■ Page extract ■
※

BORROWERS’ REPRESENTATIONS AND WARRANTIES
. Each Borrower hereby represents and warrants that:
(a)
immediately upon giving effect to this Amendment (i) the representations and warranties contained in the Loan Documents are true, accurate and complete in all material respects as of the date hereof (except to the extent such representations and warranties relate to an earlier date, in which case they are true and correct as of such date), and (ii) no Event of Default has occurred and is continuing;
(b)
such Borrower has the corporate power and authority to execute and deliver this Amendment and to perform its obligations under the Loan Agreement, as amended by this Amendment;
(c)
the certificate of incorporation, bylaws and other organizational documents of such Borrower delivered to Bank in connection with the Loan Agreement remain true, accurate and complete and have not been amended, supplemented or restated and are and continue to be in full force and effect;
(d)
the execution and delivery by such Borrower of this Amendment and the performance by such Borrower of its obligations under the Loan Agreement, as amended by this Amendment, have been duly authorized by all necessary corporate action on the part of such Borrower; and
(e)
this Amendment has been duly executed and delivered by such Borrower and is the binding obligation of such Borrower, enforceable against it in accordance with its terms, except as such enforceability may be limited by bankruptcy, insolvency, reorganization, liquidation, moratorium or other similar laws of general application and equitable principles relating to or affecting creditors’ rights.
3.
LIMITATION
. The amendments set forth in this Amendment shall be limited precisely as written and shall not be deemed (a) to be a waiver or modification of any other term or condition of the Loan Agreement or of any other instrument or agreement referred to therein or to prejudice any right or remedy which Bank may now have or may have in the future under or in connection with the Loan Agreement or any instrument or agreement referred to therein; or (b) to be a consent to any future amendment or modification
or waiver to any instrument or agreement the execution and delivery of which is consented to hereby, or to any waiver of any of the provisions thereof. Except as expressly amended hereby, the Loan Agreement shall continue in full force and effect.

※

■ List of tasks ■
A: In the loan amendment excerpt, except as expressly amended, how does the Loan Agreement continue?
B: Please reproduce the passage of the loan amendment excerpt that begins at the words "this Amendment has" and stops after "affecting creditors’ rights.".

[Click-target data]
※

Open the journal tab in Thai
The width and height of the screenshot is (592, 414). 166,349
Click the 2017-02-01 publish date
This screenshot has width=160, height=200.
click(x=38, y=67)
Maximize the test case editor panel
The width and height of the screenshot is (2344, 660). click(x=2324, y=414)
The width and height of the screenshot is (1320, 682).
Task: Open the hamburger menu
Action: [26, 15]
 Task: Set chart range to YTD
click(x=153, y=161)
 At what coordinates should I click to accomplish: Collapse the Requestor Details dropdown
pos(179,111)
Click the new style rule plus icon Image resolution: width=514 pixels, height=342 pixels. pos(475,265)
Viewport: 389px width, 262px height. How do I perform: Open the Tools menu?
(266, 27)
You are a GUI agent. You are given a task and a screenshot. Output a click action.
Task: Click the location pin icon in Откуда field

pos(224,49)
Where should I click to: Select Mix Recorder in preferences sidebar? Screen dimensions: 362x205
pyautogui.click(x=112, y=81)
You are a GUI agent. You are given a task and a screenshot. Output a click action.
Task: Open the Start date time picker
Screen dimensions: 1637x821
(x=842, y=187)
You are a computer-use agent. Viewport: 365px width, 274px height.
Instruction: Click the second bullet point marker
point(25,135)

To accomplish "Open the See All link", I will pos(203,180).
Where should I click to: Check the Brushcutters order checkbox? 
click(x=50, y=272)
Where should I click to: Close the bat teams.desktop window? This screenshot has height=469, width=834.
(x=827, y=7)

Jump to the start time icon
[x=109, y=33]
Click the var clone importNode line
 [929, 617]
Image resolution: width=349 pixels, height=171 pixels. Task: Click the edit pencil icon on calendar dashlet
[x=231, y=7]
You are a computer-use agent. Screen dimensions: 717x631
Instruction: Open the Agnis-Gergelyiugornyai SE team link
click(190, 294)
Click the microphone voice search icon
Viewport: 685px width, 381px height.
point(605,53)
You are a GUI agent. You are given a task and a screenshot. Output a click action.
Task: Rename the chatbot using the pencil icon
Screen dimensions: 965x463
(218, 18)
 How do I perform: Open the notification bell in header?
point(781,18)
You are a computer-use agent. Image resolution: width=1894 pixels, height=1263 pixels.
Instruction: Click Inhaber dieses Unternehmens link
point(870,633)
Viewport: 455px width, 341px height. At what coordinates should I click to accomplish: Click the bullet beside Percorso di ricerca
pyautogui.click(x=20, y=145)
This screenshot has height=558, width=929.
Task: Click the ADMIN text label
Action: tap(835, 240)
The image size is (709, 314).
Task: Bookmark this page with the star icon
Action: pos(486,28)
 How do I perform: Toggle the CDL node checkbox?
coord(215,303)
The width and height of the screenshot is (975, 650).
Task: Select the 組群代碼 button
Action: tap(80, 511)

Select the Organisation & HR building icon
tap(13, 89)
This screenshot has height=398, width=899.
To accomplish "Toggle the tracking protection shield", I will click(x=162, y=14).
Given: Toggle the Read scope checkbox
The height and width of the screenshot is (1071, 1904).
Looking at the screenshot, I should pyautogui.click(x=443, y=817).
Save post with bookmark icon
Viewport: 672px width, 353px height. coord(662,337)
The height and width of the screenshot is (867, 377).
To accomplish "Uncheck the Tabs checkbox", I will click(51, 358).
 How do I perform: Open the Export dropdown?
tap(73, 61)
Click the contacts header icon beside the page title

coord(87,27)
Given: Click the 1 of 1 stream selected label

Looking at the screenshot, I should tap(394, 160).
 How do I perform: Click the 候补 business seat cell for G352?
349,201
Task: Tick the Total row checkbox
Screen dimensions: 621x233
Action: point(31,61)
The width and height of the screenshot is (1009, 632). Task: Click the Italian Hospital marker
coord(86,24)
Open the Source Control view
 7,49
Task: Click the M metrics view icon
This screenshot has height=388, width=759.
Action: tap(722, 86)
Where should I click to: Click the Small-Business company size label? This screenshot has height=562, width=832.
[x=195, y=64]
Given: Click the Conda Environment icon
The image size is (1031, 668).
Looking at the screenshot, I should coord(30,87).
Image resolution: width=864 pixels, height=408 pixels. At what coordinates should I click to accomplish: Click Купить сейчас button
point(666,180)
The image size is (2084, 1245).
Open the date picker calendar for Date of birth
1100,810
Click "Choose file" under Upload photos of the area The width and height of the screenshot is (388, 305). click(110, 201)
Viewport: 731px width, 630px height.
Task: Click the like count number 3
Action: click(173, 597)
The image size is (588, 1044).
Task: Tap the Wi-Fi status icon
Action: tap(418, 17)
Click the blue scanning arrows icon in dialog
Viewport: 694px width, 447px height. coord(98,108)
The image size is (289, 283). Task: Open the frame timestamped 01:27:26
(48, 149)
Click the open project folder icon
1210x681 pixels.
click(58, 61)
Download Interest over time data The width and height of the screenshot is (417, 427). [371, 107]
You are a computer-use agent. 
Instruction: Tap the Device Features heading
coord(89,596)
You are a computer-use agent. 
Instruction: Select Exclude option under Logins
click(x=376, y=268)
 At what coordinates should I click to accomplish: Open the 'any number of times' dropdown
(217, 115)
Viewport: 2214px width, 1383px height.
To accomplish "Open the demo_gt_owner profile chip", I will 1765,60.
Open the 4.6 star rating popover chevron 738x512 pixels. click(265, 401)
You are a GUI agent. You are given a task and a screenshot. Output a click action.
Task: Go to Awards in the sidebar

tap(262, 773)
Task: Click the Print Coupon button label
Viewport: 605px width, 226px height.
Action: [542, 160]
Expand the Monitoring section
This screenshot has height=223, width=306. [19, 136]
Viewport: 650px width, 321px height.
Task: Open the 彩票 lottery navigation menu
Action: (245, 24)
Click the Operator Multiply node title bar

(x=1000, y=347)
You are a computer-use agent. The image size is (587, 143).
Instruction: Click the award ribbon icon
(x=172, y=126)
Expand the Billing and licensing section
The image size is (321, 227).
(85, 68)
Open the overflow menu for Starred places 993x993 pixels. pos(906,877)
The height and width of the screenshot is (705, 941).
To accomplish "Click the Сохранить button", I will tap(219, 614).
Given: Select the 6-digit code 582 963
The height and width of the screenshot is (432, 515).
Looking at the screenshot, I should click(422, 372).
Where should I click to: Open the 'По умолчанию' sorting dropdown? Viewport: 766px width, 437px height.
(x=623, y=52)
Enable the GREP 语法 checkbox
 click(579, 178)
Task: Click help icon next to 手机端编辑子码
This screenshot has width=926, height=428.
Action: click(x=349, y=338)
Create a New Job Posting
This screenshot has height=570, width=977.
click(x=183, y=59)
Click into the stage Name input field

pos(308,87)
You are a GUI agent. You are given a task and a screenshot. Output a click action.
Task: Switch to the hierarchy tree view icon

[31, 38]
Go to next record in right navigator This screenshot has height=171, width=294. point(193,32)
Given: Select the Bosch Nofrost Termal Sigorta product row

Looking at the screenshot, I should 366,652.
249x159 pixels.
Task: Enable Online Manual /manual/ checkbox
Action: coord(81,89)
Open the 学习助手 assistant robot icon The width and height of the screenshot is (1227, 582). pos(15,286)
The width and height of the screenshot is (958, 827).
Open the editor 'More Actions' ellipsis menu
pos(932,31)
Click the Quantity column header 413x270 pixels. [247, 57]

※

■ Answers provided ■
A: In full force and effect.

B:
this Amendment has been duly executed and delivered by such Borrower and is the binding obligation of such Borrower, enforceable against it in accordance with its terms, except as such enforceability may be limited by bankruptcy, insolvency, reorganization, liquidation, moratorium or other similar laws of general application and equitable principles relating to or affecting creditors’ rights.